> **Records to process**:

* begin *

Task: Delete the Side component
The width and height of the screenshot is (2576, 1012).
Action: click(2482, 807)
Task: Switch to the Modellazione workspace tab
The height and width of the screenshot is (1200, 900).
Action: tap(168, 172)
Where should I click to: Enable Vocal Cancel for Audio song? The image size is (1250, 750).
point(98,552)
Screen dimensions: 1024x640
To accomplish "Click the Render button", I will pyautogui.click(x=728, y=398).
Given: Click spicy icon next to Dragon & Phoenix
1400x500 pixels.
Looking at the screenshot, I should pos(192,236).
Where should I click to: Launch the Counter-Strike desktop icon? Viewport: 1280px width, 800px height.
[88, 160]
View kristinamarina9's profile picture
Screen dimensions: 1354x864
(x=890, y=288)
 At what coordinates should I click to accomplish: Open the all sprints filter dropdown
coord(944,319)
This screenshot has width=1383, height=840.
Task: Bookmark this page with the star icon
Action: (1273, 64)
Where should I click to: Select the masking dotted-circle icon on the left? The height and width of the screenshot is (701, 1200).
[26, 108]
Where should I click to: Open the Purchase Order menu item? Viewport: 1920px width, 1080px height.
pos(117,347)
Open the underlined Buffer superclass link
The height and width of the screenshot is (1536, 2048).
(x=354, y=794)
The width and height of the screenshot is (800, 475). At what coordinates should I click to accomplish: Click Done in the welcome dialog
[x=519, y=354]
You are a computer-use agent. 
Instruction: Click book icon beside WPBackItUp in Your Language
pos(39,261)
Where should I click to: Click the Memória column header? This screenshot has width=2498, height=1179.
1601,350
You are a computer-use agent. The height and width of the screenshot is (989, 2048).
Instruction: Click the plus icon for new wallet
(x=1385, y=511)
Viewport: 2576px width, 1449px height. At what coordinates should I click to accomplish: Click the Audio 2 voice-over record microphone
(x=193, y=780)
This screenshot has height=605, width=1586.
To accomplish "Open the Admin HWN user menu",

* end *

> **What needs to be done**: Rewrite all of the data above, switching each occurrence of "Instruction" to "Directive" and leaving everything else unchanged.

> **Solution to this exercise**:
Task: Delete the Side component
The width and height of the screenshot is (2576, 1012).
Action: click(2482, 807)
Task: Switch to the Modellazione workspace tab
The height and width of the screenshot is (1200, 900).
Action: tap(168, 172)
Where should I click to: Enable Vocal Cancel for Audio song? The image size is (1250, 750).
point(98,552)
Screen dimensions: 1024x640
To accomplish "Click the Render button", I will pyautogui.click(x=728, y=398).
Given: Click spicy icon next to Dragon & Phoenix
1400x500 pixels.
Looking at the screenshot, I should pos(192,236).
Where should I click to: Launch the Counter-Strike desktop icon? Viewport: 1280px width, 800px height.
[88, 160]
View kristinamarina9's profile picture
Screen dimensions: 1354x864
(x=890, y=288)
 At what coordinates should I click to accomplish: Open the all sprints filter dropdown
coord(944,319)
This screenshot has width=1383, height=840.
Task: Bookmark this page with the star icon
Action: (1273, 64)
Where should I click to: Select the masking dotted-circle icon on the left? The height and width of the screenshot is (701, 1200).
[26, 108]
Where should I click to: Open the Purchase Order menu item? Viewport: 1920px width, 1080px height.
pos(117,347)
Open the underlined Buffer superclass link
The height and width of the screenshot is (1536, 2048).
(x=354, y=794)
The width and height of the screenshot is (800, 475). At what coordinates should I click to accomplish: Click Done in the welcome dialog
[x=519, y=354]
You are a computer-use agent. 
Directive: Click book icon beside WPBackItUp in Your Language
pos(39,261)
Where should I click to: Click the Memória column header? This screenshot has width=2498, height=1179.
1601,350
You are a computer-use agent. The height and width of the screenshot is (989, 2048).
Directive: Click the plus icon for new wallet
(x=1385, y=511)
Viewport: 2576px width, 1449px height. At what coordinates should I click to accomplish: Click the Audio 2 voice-over record microphone
(x=193, y=780)
This screenshot has height=605, width=1586.
To accomplish "Open the Admin HWN user menu",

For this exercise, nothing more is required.